Getting Enough Salt Can Help Sugar Cravings


Sea salt is your antidote to sugar. When sugar cravings arise, make sure you are getting enough salt. Sometimes the body’s feedback system will signal for sugar, when in reality, it is salt that is needed. Salt is essential and when your body is low in sodium, it will signal cravings for salt. Sugar is non-essential. If you are craving sugar, it’s possible that your feedback system is out of whack due to insulin resistance, blood sugar handling issues and not enough salt!

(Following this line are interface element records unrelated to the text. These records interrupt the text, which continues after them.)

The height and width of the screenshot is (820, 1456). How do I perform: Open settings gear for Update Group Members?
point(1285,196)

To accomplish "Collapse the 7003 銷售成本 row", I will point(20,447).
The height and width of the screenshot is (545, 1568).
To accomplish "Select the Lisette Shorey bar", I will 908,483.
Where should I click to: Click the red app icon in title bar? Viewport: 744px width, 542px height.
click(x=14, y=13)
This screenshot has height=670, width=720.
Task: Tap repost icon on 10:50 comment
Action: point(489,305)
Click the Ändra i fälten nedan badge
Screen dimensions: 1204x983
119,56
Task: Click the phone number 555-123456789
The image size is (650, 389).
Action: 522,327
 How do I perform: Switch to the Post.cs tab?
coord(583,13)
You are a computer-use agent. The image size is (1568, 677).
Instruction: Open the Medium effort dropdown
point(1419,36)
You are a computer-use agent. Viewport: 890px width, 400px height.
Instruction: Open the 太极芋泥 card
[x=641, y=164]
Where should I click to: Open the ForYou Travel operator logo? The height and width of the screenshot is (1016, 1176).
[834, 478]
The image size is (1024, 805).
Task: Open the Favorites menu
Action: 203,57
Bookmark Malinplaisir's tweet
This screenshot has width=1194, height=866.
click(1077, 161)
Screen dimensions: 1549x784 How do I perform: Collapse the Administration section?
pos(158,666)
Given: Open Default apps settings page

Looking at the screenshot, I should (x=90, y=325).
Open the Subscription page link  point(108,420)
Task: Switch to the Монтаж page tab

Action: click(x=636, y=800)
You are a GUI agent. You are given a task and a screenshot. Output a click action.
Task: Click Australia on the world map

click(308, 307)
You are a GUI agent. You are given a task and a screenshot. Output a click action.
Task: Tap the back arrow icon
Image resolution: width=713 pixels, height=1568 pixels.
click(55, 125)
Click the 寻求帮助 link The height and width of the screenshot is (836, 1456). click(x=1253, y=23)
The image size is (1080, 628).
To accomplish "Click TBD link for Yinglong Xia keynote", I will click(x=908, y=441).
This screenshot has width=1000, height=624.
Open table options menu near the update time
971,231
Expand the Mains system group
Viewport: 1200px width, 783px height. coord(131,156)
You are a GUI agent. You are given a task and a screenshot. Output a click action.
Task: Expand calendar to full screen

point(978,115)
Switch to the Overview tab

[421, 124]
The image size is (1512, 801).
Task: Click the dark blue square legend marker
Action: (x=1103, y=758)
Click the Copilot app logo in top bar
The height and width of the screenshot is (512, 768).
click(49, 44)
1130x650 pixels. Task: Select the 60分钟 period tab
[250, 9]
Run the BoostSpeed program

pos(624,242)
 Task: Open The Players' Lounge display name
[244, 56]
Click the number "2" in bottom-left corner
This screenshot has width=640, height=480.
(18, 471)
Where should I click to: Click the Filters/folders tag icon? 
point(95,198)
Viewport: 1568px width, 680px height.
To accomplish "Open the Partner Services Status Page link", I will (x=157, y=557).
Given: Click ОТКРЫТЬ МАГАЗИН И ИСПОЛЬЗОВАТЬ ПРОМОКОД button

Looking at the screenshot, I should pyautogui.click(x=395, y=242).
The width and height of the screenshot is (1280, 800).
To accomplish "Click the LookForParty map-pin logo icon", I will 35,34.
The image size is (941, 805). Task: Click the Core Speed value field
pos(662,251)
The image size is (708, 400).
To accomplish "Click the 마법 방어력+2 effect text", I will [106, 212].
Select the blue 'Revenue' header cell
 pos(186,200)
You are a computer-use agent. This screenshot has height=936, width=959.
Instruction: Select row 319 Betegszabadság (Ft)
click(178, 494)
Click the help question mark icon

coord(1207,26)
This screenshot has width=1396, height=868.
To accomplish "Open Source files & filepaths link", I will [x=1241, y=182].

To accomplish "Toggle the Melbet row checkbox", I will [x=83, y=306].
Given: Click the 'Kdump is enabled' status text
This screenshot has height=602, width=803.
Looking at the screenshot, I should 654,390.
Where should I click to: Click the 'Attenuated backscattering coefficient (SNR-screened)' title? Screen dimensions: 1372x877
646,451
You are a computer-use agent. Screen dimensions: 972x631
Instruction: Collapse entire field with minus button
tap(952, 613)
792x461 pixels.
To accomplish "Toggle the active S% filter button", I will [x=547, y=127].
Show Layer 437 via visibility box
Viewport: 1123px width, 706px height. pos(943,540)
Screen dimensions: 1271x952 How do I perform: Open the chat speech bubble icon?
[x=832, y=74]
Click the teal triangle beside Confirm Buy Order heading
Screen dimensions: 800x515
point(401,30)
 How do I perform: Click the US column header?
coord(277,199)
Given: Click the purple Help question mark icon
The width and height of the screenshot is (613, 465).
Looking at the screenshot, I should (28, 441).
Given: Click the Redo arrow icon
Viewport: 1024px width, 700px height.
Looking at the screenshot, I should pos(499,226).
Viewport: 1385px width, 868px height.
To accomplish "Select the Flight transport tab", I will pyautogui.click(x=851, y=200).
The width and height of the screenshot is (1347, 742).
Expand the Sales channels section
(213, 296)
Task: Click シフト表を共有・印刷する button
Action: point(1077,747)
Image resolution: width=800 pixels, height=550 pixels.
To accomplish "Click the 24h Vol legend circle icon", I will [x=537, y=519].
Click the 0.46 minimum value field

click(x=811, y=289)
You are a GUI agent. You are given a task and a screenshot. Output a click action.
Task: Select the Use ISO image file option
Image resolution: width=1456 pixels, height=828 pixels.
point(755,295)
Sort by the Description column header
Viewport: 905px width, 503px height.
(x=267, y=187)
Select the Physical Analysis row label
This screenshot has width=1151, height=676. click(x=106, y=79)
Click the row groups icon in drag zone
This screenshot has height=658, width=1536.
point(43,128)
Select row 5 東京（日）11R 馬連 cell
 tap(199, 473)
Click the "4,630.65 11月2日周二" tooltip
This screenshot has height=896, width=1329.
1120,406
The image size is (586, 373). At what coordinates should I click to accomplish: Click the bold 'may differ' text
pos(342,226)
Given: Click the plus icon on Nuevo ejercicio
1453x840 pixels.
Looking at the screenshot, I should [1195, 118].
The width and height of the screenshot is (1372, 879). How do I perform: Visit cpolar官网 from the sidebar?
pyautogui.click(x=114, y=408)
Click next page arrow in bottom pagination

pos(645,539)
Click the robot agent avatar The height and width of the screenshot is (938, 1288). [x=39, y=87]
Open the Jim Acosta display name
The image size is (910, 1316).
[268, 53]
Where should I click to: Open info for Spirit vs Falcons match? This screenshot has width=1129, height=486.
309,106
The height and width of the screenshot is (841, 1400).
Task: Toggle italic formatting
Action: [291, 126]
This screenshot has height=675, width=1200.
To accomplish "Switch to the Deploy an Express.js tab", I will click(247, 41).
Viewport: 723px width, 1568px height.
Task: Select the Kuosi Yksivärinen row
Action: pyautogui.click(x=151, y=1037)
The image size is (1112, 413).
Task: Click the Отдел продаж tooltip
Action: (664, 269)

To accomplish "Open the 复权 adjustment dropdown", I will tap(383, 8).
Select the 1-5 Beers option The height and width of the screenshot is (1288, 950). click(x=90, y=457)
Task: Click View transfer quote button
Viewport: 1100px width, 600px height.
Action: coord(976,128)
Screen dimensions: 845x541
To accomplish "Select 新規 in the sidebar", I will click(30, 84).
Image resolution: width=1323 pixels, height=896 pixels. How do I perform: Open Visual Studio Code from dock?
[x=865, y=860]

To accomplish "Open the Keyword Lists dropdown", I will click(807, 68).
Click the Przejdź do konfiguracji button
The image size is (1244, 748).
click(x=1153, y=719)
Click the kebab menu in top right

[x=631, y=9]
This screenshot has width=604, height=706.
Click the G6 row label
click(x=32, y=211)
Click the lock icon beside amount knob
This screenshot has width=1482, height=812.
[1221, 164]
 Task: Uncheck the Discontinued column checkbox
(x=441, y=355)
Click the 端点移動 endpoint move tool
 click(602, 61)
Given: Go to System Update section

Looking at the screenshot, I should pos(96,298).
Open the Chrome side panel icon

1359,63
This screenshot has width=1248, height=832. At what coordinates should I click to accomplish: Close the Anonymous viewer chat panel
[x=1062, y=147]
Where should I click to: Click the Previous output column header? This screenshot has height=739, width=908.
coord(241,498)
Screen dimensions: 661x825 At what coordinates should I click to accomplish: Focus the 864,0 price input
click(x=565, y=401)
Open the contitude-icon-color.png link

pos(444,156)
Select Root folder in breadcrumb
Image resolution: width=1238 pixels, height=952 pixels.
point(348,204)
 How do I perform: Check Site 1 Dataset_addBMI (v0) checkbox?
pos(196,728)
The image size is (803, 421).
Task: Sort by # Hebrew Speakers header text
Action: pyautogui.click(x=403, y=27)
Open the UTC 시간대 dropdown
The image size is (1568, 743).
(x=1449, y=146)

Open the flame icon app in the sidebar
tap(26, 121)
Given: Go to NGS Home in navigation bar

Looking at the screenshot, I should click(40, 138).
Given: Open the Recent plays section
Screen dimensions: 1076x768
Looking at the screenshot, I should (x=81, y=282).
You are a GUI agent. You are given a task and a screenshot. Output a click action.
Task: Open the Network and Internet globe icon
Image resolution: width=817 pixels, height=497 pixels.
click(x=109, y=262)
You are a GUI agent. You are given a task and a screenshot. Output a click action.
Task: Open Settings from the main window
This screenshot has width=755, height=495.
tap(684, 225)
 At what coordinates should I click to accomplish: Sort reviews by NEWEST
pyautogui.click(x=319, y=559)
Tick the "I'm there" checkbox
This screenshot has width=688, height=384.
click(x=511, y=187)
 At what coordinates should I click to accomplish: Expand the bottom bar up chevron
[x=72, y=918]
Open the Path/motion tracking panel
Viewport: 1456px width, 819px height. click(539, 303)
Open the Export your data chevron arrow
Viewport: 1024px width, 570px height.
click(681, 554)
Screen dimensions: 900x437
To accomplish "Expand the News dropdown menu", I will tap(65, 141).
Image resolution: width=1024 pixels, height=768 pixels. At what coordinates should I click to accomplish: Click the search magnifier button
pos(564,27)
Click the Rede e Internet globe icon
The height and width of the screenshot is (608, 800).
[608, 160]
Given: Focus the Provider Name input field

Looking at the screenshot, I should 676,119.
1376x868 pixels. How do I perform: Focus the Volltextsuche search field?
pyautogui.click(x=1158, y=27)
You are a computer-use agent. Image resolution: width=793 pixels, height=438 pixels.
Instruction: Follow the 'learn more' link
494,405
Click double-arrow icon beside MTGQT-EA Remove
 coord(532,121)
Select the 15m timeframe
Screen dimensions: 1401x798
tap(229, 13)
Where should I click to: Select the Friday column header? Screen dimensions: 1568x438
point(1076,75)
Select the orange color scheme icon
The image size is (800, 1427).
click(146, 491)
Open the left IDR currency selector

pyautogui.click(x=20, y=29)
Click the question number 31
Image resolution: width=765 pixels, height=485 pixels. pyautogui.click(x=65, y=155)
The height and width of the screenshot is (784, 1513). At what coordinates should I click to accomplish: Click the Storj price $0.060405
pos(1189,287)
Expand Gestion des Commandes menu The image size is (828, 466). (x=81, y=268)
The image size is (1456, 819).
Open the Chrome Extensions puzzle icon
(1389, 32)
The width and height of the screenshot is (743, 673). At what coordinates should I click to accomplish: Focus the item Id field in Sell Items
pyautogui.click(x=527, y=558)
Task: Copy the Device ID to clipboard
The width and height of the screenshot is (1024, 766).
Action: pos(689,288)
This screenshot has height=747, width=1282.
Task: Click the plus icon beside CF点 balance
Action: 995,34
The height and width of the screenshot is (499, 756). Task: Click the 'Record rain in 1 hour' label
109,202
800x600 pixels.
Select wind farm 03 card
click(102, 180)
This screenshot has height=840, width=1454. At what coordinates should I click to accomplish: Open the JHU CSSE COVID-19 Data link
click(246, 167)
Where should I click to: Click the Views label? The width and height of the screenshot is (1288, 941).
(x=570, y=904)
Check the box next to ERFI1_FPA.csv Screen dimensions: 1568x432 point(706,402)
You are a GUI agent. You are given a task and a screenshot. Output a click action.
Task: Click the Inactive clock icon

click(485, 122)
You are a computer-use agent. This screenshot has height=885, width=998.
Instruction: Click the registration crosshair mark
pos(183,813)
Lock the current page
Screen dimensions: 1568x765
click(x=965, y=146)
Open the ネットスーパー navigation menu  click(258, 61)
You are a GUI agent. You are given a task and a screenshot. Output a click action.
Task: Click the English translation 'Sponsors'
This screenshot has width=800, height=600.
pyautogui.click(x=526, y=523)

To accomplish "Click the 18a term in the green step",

You Need More Salt If You Are Low Carb or Keto

If you are embarking on a low carb or keto lifestyle, you will most likely need more salt. Even if you are intermittent fasting without cutting carbs, you also may need a higher daily salt intake. Insulin production is reduced on a low-carb/keto lifestyle. Insulin is also reduced when fasting. Because insulin helps the kidneys hold onto sodium (insulin likes to help your body hold onto things, not just fat), as insulin becomes more normalized on a low carb diet, meaning it is being produced by the body in a pulsatile, rather than chronic fashion, the body will secrete sodium. The answer to this is to make sure you are getting enough salt every day. If you feel dizzy or lightheaded, try increasing salt intake by 1/2-1 teaspoon a day.